**Input data:**
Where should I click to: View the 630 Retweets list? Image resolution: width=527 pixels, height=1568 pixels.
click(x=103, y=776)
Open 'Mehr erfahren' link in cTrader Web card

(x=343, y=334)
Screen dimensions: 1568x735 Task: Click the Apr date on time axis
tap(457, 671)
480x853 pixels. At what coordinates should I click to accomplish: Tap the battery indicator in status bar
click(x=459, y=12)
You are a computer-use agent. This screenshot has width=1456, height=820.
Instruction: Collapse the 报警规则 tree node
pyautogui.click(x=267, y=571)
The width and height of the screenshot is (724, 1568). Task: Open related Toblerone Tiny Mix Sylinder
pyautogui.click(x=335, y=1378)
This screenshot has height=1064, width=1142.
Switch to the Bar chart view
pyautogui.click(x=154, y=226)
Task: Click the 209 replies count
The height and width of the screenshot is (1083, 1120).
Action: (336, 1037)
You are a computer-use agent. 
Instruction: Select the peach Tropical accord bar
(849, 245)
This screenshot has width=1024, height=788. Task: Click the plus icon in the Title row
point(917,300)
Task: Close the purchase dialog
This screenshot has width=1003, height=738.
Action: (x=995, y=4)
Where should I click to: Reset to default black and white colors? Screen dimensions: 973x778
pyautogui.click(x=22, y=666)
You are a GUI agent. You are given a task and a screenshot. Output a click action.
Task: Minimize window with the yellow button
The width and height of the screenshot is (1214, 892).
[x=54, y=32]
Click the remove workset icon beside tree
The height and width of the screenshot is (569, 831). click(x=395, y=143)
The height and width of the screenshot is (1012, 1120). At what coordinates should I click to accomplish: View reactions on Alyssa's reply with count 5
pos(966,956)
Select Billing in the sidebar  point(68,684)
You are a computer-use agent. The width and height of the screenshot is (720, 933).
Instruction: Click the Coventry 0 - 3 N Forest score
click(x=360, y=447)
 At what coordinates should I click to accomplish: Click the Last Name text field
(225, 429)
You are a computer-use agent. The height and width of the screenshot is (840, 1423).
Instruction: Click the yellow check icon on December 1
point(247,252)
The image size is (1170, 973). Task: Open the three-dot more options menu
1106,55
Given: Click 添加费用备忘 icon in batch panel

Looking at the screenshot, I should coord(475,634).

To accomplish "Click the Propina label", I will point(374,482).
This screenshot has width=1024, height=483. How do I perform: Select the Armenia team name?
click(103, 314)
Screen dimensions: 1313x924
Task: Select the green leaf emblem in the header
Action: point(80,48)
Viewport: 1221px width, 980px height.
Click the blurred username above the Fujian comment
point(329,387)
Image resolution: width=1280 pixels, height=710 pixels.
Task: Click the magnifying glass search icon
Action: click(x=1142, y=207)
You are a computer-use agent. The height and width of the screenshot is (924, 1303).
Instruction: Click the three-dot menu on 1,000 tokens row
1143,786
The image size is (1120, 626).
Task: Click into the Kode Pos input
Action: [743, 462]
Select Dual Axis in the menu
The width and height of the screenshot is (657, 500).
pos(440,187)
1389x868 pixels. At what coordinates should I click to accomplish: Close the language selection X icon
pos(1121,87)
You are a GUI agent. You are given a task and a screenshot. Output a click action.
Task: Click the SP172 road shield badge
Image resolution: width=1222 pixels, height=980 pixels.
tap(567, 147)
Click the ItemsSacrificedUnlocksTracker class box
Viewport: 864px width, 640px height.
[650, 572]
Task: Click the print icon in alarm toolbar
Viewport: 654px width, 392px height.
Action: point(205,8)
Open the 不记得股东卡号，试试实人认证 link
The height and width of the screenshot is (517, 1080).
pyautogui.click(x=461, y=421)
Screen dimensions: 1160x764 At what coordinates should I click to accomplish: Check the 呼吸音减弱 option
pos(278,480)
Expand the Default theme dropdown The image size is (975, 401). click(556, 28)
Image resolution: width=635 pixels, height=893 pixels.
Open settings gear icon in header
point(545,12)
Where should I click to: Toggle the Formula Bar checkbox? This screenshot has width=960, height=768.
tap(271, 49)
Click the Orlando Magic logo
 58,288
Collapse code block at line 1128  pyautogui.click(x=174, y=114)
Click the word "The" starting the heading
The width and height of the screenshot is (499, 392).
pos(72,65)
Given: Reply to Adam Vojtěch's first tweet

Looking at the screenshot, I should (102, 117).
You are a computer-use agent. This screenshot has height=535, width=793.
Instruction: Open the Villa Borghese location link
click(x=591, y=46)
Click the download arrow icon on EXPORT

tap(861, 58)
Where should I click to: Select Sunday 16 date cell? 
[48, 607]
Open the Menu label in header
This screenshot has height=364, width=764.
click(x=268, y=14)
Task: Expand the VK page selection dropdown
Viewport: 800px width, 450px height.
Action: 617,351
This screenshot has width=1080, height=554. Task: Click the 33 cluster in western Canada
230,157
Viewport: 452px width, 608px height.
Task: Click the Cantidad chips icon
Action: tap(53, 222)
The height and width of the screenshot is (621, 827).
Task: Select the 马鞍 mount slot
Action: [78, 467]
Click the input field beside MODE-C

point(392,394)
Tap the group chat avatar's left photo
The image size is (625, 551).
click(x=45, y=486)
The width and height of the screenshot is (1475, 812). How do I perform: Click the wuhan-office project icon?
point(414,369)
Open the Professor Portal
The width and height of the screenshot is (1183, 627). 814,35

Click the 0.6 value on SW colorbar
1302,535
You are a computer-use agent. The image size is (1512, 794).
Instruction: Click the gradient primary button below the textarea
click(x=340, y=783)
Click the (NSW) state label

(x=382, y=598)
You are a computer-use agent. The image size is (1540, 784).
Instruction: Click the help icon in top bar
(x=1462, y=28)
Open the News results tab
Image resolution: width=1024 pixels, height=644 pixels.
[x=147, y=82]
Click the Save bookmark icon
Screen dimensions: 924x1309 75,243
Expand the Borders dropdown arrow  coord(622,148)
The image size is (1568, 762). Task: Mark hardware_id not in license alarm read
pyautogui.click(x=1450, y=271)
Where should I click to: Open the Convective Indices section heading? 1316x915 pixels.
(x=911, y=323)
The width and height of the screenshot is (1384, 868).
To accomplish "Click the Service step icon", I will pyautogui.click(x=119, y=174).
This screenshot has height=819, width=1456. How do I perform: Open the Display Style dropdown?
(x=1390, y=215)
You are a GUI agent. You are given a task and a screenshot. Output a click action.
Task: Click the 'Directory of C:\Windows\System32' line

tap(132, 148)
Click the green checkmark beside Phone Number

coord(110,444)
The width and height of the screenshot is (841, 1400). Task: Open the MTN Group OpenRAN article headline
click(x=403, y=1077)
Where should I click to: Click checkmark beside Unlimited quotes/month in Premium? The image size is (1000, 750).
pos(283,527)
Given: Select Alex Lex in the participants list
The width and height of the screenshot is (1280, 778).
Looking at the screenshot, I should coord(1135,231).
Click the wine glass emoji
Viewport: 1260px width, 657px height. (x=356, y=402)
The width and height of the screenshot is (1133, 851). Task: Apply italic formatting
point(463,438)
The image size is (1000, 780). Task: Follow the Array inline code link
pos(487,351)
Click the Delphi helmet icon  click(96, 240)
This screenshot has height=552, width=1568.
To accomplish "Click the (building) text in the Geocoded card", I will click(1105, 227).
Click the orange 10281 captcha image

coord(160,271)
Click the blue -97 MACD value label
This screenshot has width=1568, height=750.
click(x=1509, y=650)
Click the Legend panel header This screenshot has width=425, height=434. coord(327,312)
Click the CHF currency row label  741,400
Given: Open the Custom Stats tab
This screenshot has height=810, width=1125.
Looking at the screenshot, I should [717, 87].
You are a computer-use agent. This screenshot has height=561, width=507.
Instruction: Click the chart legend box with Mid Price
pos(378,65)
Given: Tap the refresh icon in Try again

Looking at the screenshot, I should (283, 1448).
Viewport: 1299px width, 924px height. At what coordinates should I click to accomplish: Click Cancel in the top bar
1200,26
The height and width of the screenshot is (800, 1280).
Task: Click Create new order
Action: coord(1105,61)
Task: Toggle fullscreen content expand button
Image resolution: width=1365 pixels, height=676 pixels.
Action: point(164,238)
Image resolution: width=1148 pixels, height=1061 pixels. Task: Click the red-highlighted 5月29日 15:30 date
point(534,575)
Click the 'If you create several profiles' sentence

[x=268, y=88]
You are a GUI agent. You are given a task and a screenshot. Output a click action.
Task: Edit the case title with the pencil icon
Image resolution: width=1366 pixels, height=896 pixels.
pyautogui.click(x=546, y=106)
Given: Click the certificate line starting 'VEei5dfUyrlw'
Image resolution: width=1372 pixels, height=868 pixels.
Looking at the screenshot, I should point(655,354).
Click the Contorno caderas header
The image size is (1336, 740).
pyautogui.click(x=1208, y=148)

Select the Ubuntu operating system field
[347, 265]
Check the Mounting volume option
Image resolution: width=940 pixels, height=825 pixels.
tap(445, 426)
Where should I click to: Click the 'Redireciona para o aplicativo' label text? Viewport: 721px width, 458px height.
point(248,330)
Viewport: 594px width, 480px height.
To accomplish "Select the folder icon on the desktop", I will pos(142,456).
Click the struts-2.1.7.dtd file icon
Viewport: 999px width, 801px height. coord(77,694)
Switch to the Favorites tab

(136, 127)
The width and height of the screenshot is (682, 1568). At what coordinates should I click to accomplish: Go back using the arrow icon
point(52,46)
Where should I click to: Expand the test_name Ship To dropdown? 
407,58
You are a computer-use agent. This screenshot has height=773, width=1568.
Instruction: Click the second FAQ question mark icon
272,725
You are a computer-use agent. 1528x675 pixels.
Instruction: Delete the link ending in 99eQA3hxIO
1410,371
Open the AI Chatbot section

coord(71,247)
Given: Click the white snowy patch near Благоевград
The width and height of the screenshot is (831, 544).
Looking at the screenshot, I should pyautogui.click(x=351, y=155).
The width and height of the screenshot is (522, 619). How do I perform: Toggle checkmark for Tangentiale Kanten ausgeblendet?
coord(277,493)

**Your goal:**
Say how many lines in the entries above contain the string "starting", offering no other words.

**Solved problem:**
2